Рэдбёрд как-то сказал, что мнения могут содержать правду, но только правда должна быть свободна от мнений. Так что ради него я скажу теперь не то, о чем судачили, а то, что случилось на самом деле. Леди Уиффен не объявляла избранника. Прошли недели, потом и месяцы, то, что раньше забавляло придворных, теперь больше раздражало и даже вызывало открытую враждебность. В Канни-дворе шептались, мол, Чарджер уже украл у Лорда Канни трон, а теперь еще и пытается увести возлюбленную. Пестрый Двор парировал, мол, Леди Уиффен не обещала покамест свою руку никому, а значит, законный король был в том же праве ухаживать за ней, что и любой другой. Ссора перешла от грубых жестов до оскорблений, но не в открытую между соперниками, а всегда среди их свиты.

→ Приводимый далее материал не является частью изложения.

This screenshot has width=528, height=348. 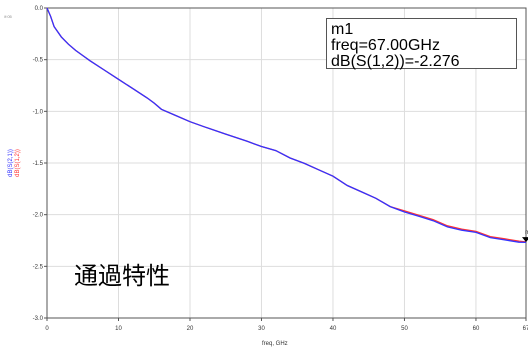 I want to click on x-tick-label: 50, so click(x=404, y=329).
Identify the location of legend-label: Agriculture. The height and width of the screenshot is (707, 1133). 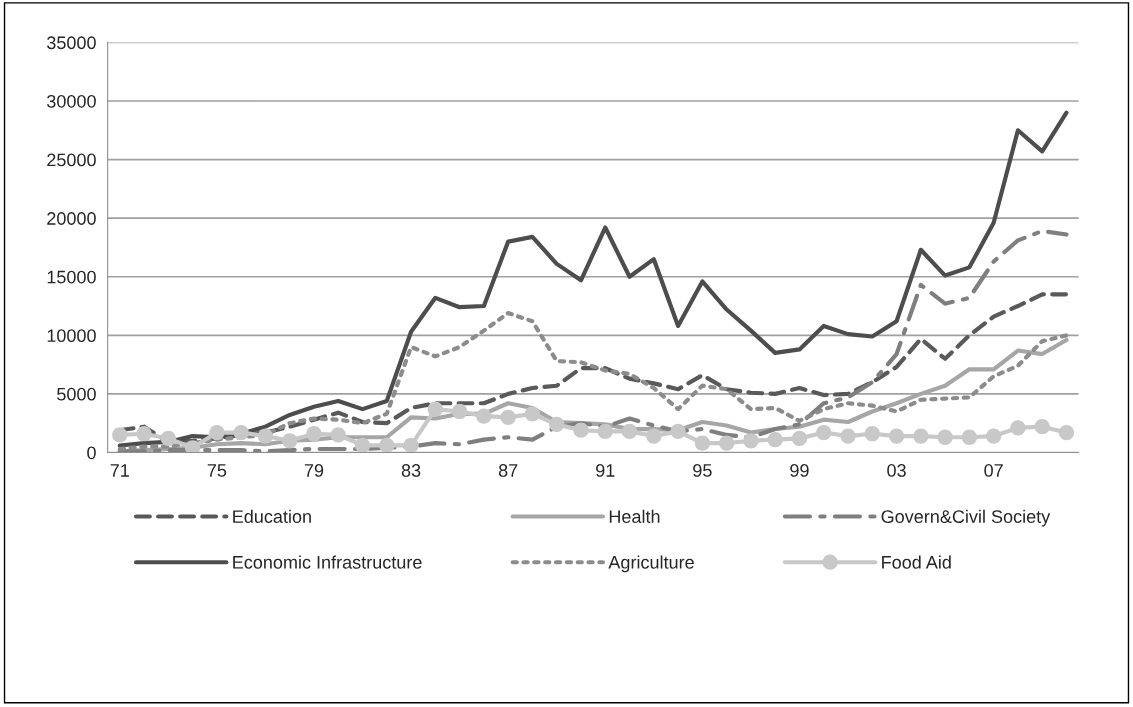
(651, 564).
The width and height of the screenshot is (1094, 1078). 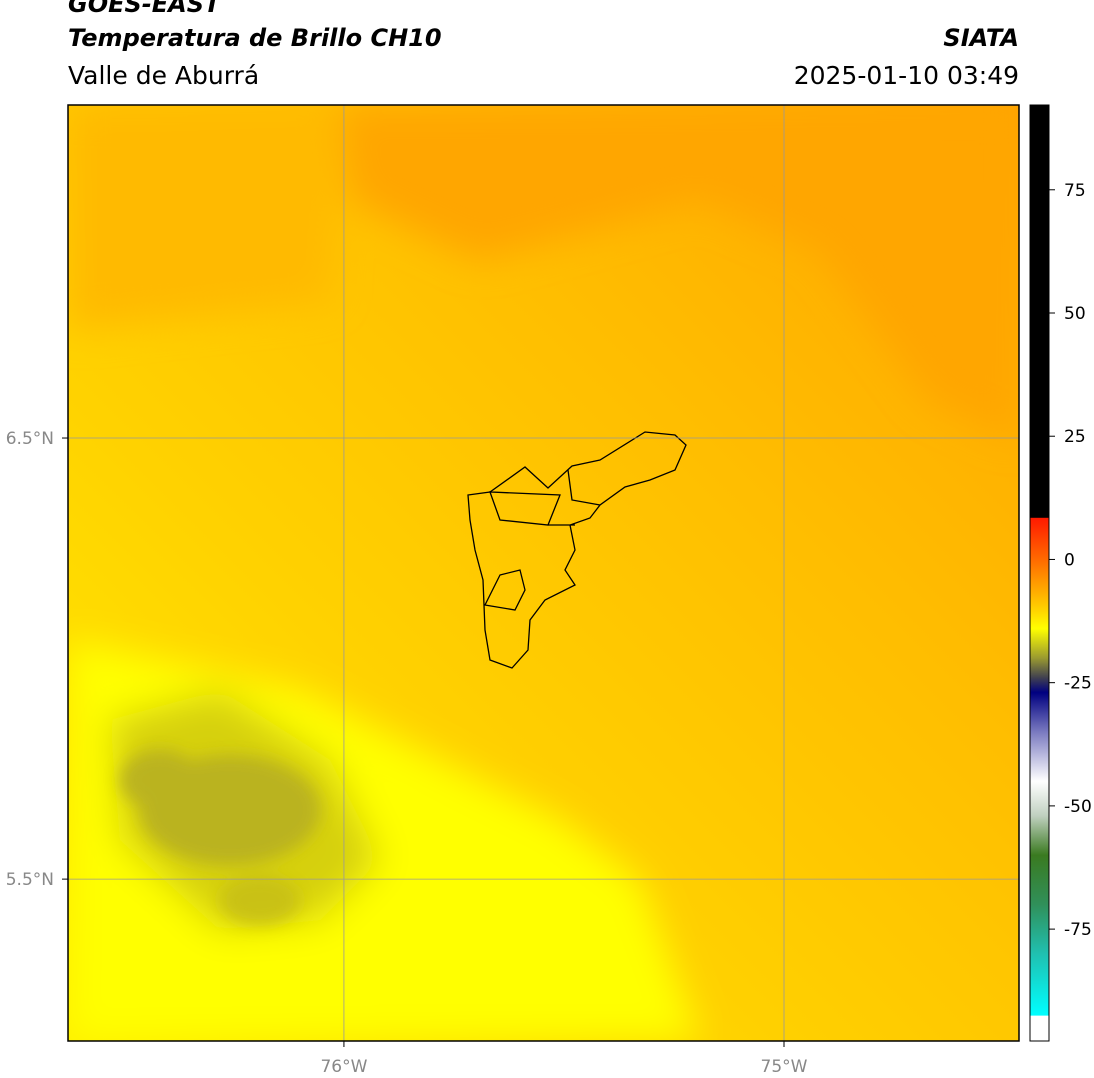 What do you see at coordinates (1078, 807) in the screenshot?
I see `colorbar-tick-label: -50` at bounding box center [1078, 807].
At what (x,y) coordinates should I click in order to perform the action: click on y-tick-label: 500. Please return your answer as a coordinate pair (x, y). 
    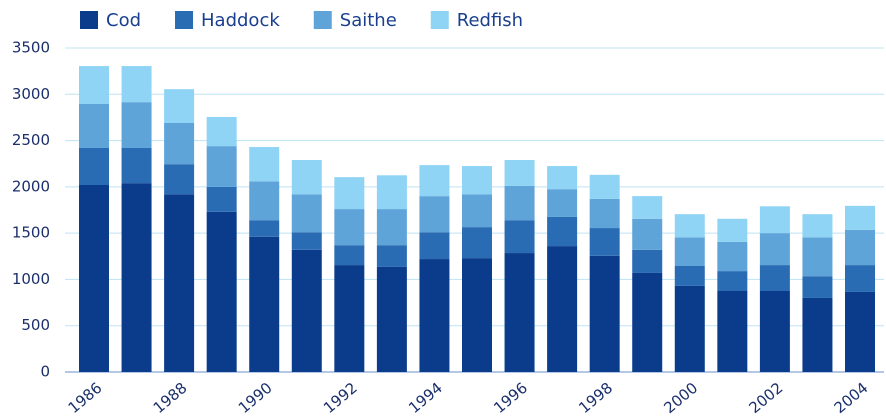
    Looking at the image, I should click on (36, 325).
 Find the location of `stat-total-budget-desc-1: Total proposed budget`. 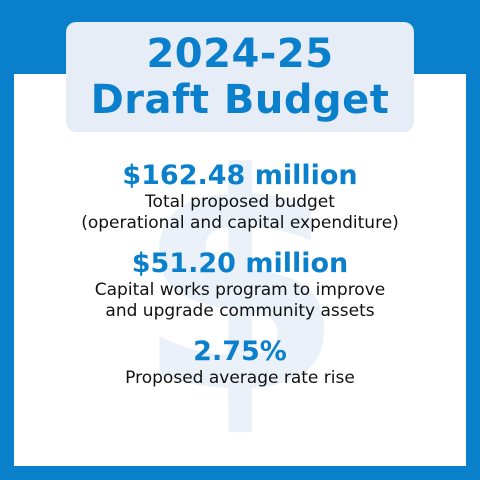

stat-total-budget-desc-1: Total proposed budget is located at coordinates (240, 202).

Однажды за стенами Большого Зала клинки покинули ножны и пролилась кровь — и все из-за слова, которое кто-то сказал о чужом господине. То был Лорд Ульдер из Черноземелья в Баке, чья кровь окропила снег, и пролил ее Лорд Элквин, держатель маленького феода у Башенной Скалы в Фарроу, из свиты Пегого Принца. Схватка была короткая и честная, возможно, ее бы замяли, если бы рана Ульдера не загноилась и не воспалилась. Не прошло и недели, как он скончался, и поползли слухи о грязи на клинке Элквина, которую нанесли нарочно, чтобы вызвать заражение. Первой же ночью после кончины Ульдера кто-то наведался в конюшни. Прежде чем тревога, поднятая лошадьми и собаками, обратила негодяя в бегство, погибла добрая дюжина пегих скакунов. Говорили, этот низкий удар нанес младший брат Ульдера Кёрл, но поскольку ни один менестрель не засвидетельствовал этого, то ни один теперь и не может петь об этом, словно бы о правде. Так что я излагаю это так, как сделал бы сам Рэдбёрд.
Но и ему знать не дано, сколь сильный это был удар по той дюжине людей Короля-в-Ожидании, чья душа была связана узами Уита с погибшими лошадьми. Трагедия была равносильна тому, как если бы их возлюбленных жен зарезали во сне. Смерти потрясли их так сильно, что некоторые обезумели от слез, иные впали в молчаливую скорбь, а кое-кто и умом тронулся, и все это вызвало волнения в Оленьем Замке, и много было дано клятв мести. Более других казался сокрушенным Лорд Элквин из Башенной Скалы, тот, кто сразил Лорда Ульдера в честном поединке. Он упал на колени рядом со своим мертвым конем и рвал на себе волосы и бороду до крови, расцарапал лицо и выл, словно рожающая женщина.
В конце концов к нему вызвали лекаря, с травами и пиявками, дабы изгнать безумие. Много дней и ночей Лорд Элквин лежал в своей комнате и не произнес ни слова ни одному человеку, даже самому принцу, который навещал его и умолял прийти в чувства.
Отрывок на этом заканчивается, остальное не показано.